(Rows pointing to text and elements)
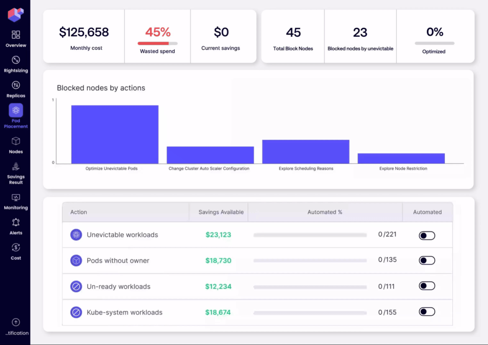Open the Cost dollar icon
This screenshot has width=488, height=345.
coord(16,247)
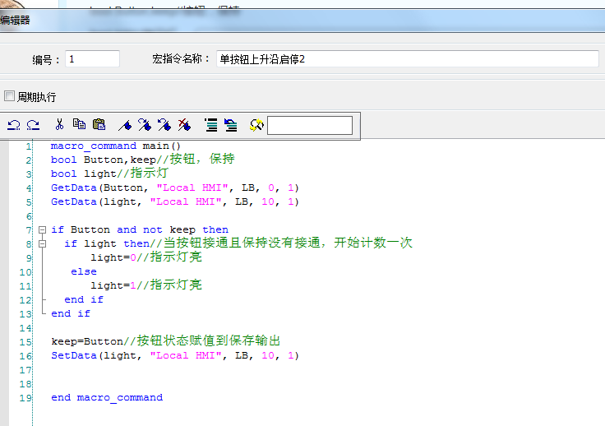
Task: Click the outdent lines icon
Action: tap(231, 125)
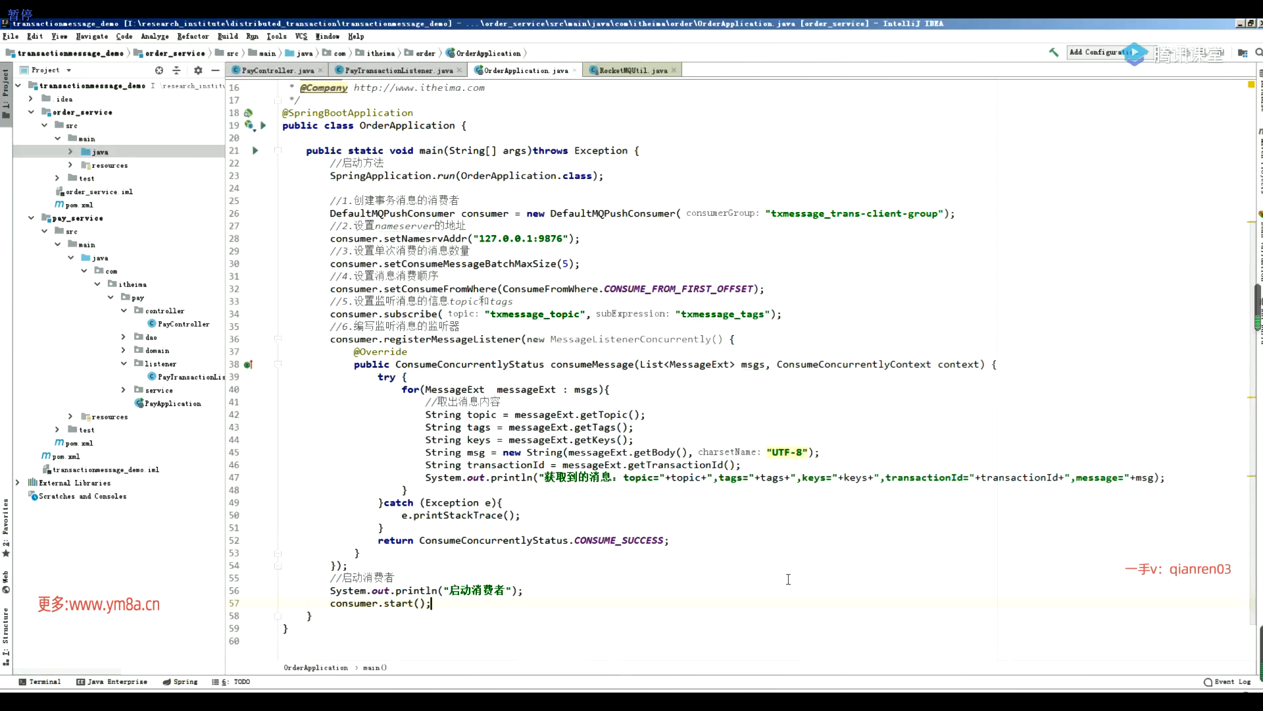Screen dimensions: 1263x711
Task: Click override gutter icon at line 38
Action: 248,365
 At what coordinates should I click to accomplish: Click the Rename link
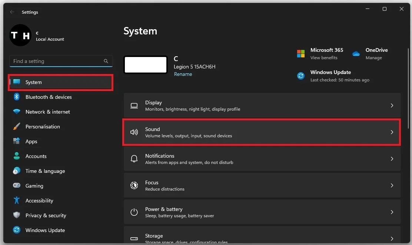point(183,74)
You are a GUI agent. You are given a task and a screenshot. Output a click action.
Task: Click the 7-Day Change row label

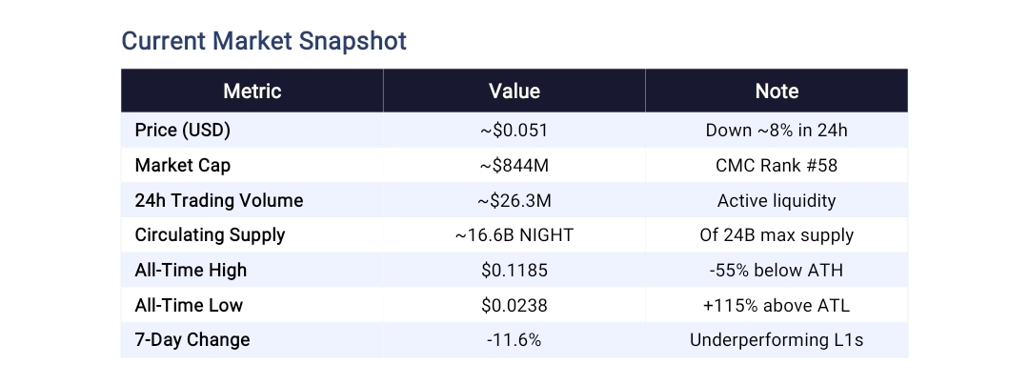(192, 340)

# [Task goal]
Print every row above word for word, omitting the pictures.

# [Reply]
Open the Cost dollar icon
This screenshot has width=488, height=345.
coord(16,247)
Task: Click the outdent lines icon
Action: tap(231, 125)
Screen dimensions: 1263x711
Task: Click override gutter icon at line 38
Action: 248,365
 At what coordinates should I click to accomplish: Click the Rename link
point(183,74)
You are a GUI agent. You are given a task and a screenshot. Output a click action.
Task: Click the 7-Day Change row label

(192, 340)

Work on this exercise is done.